失敗が許されないビジネスシーンでは、味の当たり外れがないという安心感は大きな強みです。
2) パッケージや洗練された演出
百貨店でのギフト対応や包装の丁寧さは、贈る側の「気が利く」印象を後押しします。
3) 相手の記憶に残りやすい
「この間いただいた○○のフィナンシェ、美味しかったね」と、話題のきっかけになることも。印象に残るブランドのお菓子は、名刺以上の効果を持ち得ます。
信頼されるブランド例を、シーン別に挙げましょう。
・初対面・商談前……「ヨックモック」シガール、「アンリ・シャルパンティエ」マドレーヌやフィナンシェ→万人に人気のお菓子。誰もが知る安定感

・年配の方へ……「豊島屋」鳩サブレー、「満月」の阿闍梨餅→老舗の威厳と信頼感
・女性ウケ・おしゃれ系……「ピエール・エルメ・パリ」や「ラデュレ」のマカロン、「ゴディバ」のチョコレート&クッキーアソートメント→パッケージも華やかで、特別感あり
・謝罪・フォロー時……「とらや」の小形羊羹、「文明堂」のカステラ巻→食べ応えがある、歴史と重厚感を感じるお菓子
■商品の「物語」まで調べておけば…
さて、信頼できるブランドのお菓子には、必ず「物語」があります。
・数百年続く老舗が守ってきた伝統

・地域の素材を活かしたこだわり

・海外で愛され続ける洗練された味わい
こうしたストーリーを手土産とともに伝えることで、会話が弾み、場の空気が和みます。
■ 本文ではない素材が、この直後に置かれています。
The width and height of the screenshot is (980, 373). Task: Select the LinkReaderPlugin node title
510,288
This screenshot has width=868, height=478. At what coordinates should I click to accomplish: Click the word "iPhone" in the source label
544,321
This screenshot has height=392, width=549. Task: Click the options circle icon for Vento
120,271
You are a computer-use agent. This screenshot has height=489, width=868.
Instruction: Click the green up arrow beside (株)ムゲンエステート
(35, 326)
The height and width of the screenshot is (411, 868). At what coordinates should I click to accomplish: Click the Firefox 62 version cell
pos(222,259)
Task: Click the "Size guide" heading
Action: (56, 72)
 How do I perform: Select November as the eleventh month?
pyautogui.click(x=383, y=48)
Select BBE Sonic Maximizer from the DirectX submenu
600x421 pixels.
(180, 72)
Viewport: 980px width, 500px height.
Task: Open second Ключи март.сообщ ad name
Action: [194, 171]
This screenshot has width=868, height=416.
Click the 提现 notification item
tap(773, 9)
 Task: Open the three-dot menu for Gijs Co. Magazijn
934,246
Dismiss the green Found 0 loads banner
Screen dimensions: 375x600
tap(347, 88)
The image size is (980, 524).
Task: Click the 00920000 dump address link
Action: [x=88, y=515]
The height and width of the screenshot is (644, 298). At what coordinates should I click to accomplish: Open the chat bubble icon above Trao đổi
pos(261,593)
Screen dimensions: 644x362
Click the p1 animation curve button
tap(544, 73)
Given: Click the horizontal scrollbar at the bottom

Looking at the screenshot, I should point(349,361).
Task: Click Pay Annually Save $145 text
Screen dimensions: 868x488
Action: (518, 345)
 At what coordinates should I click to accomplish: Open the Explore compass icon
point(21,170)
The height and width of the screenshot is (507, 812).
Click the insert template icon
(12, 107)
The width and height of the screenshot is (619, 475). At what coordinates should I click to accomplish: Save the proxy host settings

お菓子がただの「食べ物」から「話題の種」へと変わるのです。
ブランド菓子を選ぶ際には、次のポイントに気をつけましょう。
・相手の年代や嗜好に合うか

例)甘さ控えめを好む方には和菓子、若い世代には華やかな洋菓子。


・食べやすさ

職場なら個包装、家庭ならカット済みやシェアしやすい形状が便利。

・ブランドイメージと贈り手の立場

高級すぎると気を遣わせることも。適度な上質感が大切。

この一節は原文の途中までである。